- DIRECTIONS FOR THIS TASK -
Repeat only the lines between the one with "Task: Click the computed columns grid icon" and the end of the material below, both ends included. Omit any picture.

╭─ GIVEN INFORMATION

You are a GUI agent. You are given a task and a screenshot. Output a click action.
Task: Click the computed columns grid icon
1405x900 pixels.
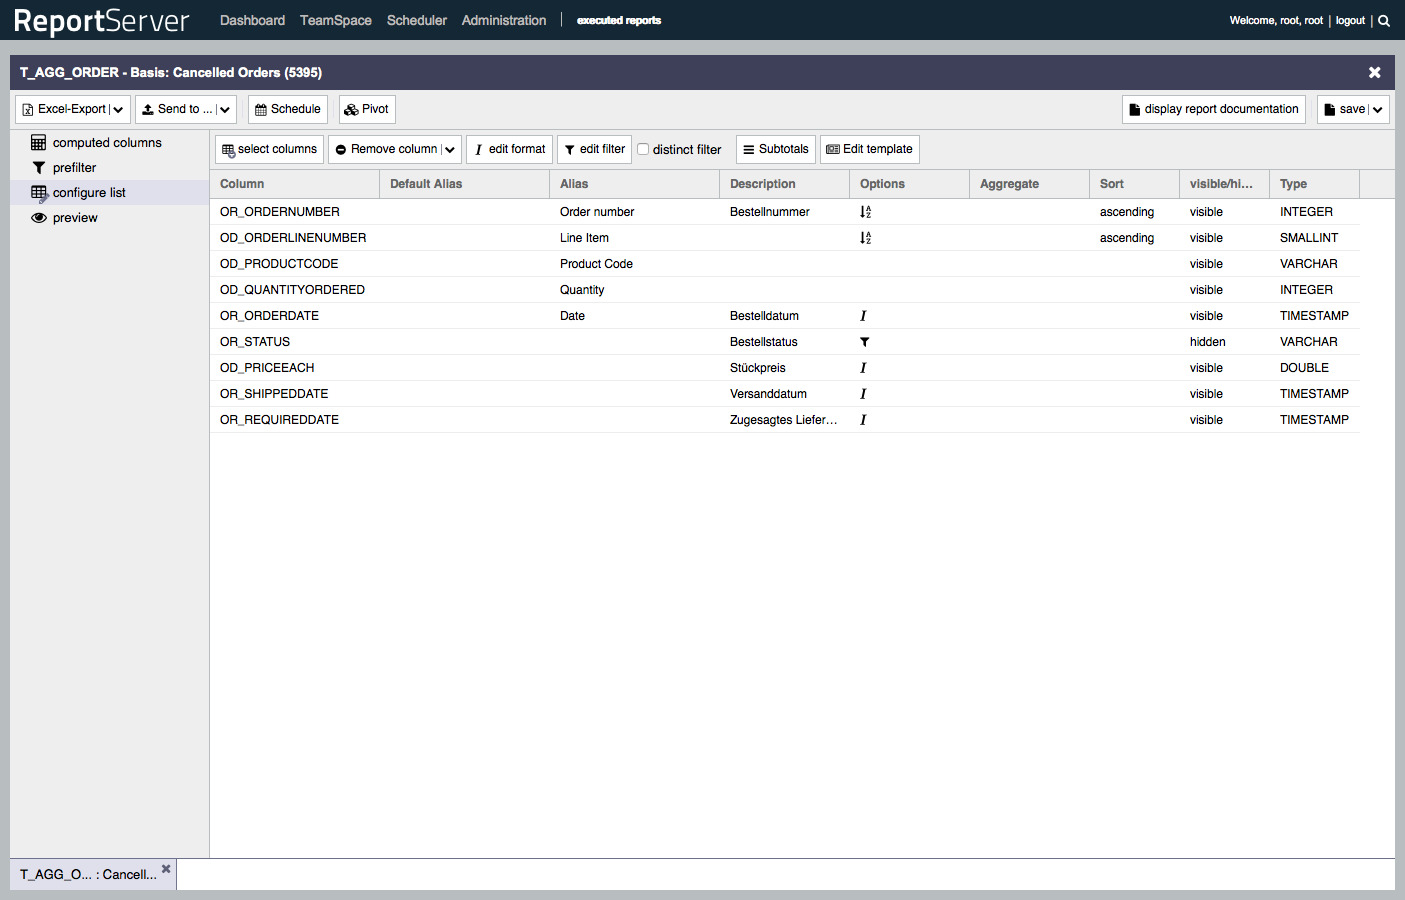(x=40, y=142)
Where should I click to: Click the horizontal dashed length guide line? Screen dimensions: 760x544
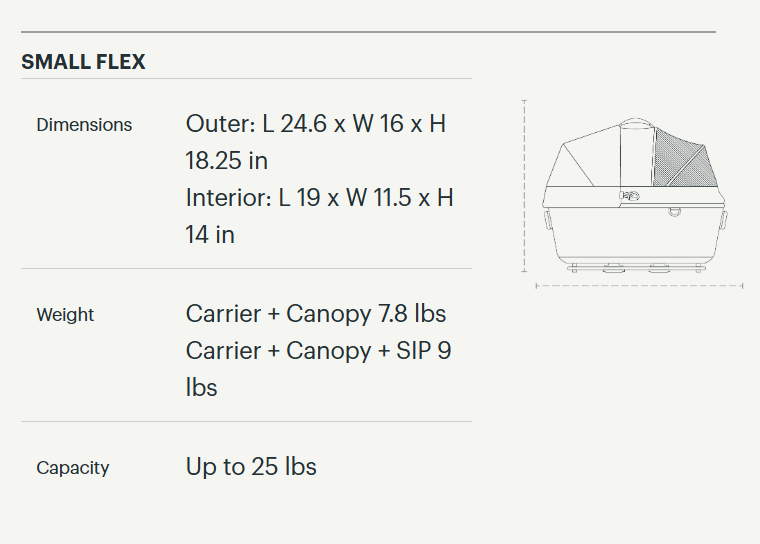pos(638,286)
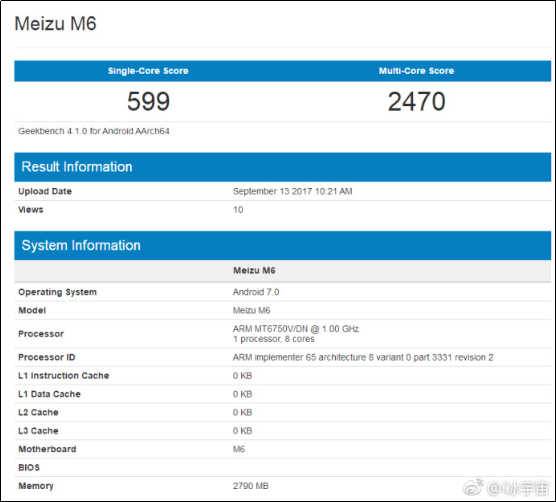The width and height of the screenshot is (556, 502).
Task: Click the Motherboard M6 value
Action: pos(239,449)
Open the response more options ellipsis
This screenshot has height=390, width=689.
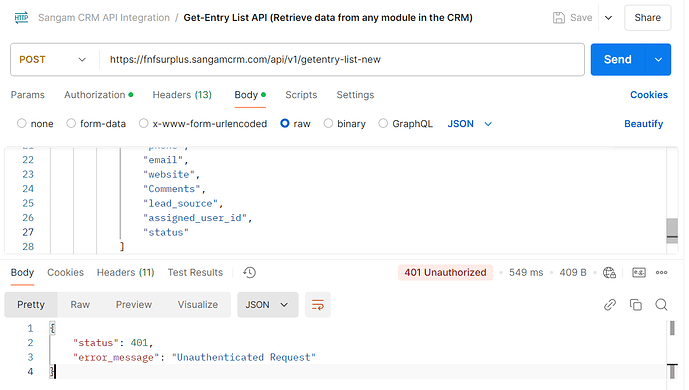[661, 273]
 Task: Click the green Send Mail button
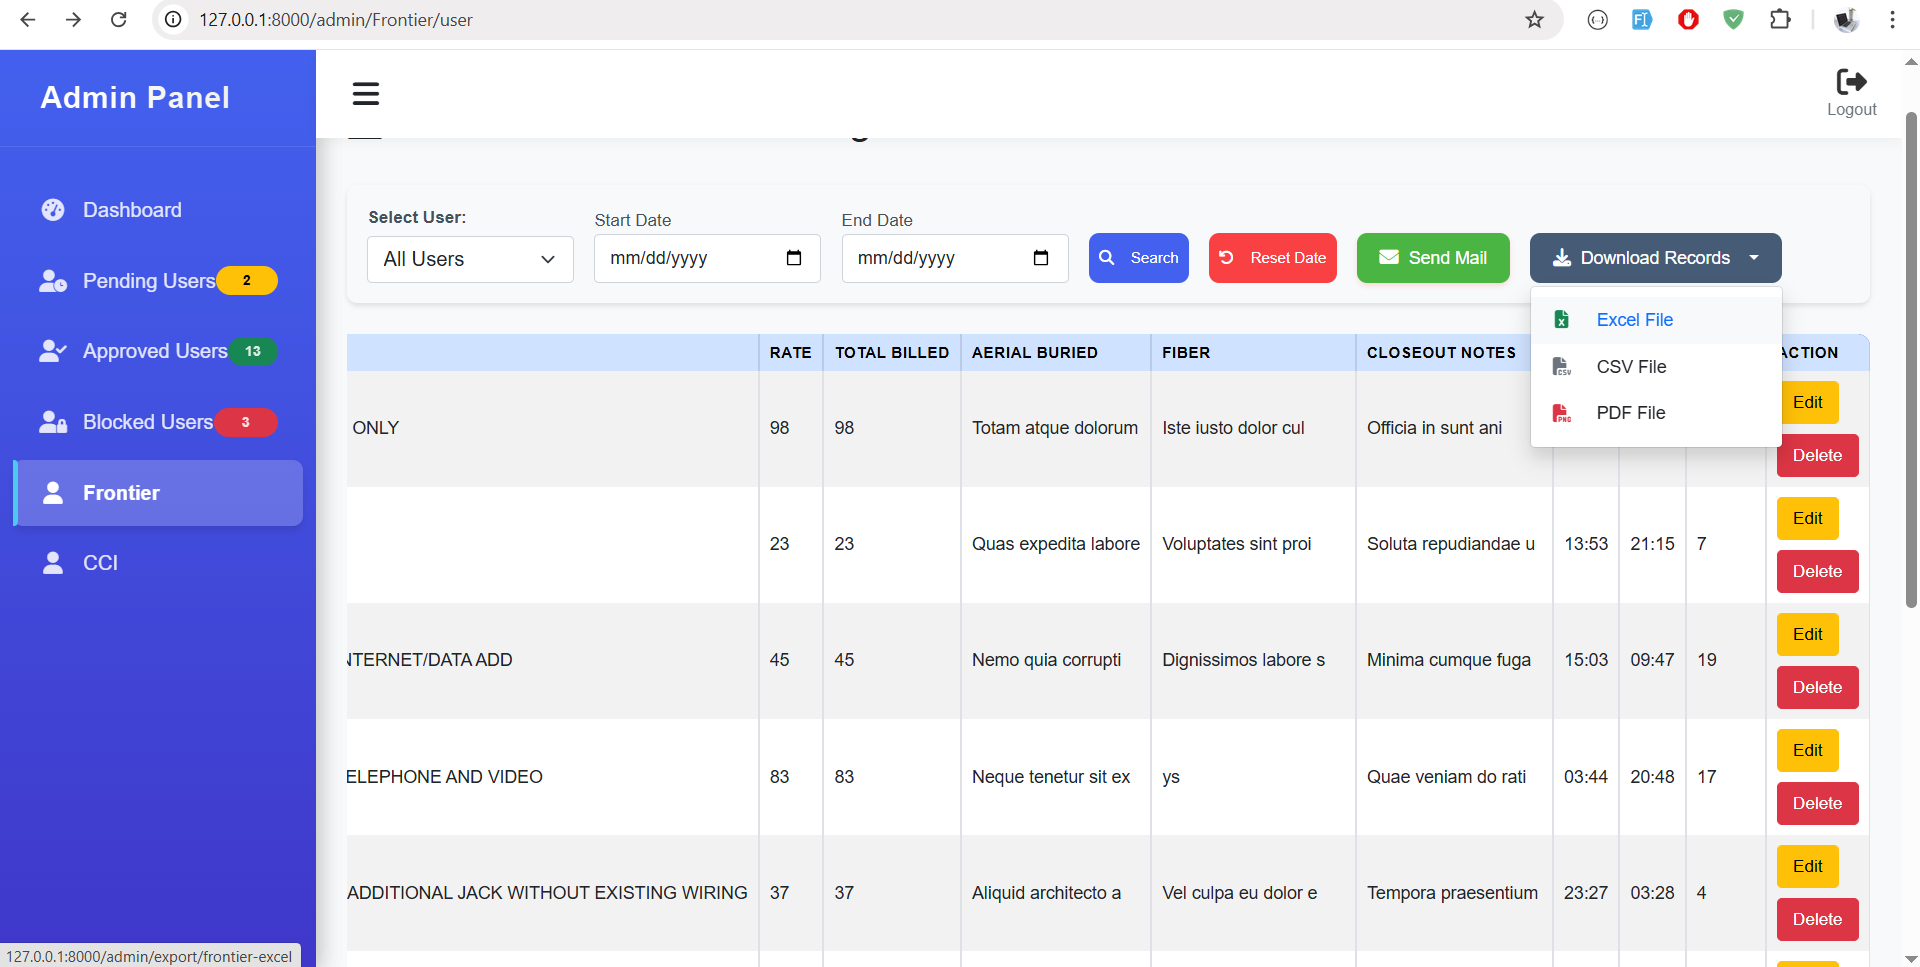click(1432, 258)
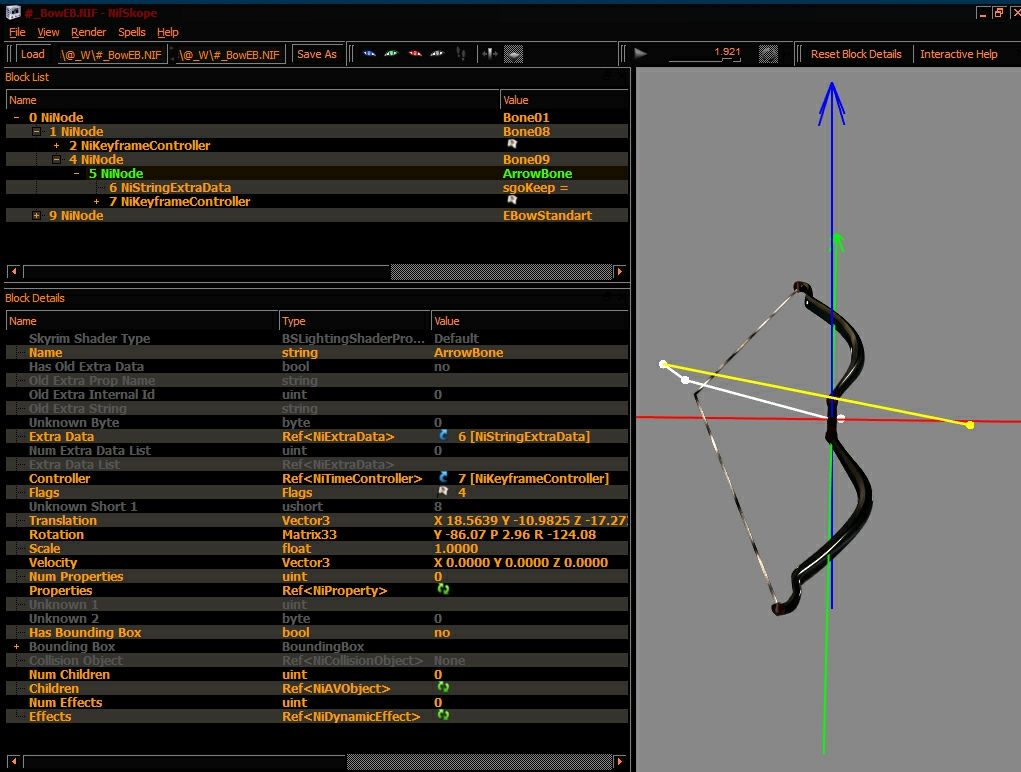The image size is (1021, 772).
Task: Select the red eye view icon
Action: tap(415, 54)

╰─

- YOUR SOLUTION -
Task: Click the computed columns grid icon
1405x900 pixels.
(x=40, y=142)
Where should I click to: Click the horizontal dashed length guide line? Screen dimensions: 760x544
pos(638,286)
The width and height of the screenshot is (556, 502).
Task: Click the Motherboard M6 value
Action: pos(239,449)
Open the response more options ellipsis
This screenshot has height=390, width=689.
[661, 273]
 Task: Click the green Send Mail button
click(1432, 258)
The image size is (1021, 772).
Task: Select the red eye view icon
Action: tap(415, 54)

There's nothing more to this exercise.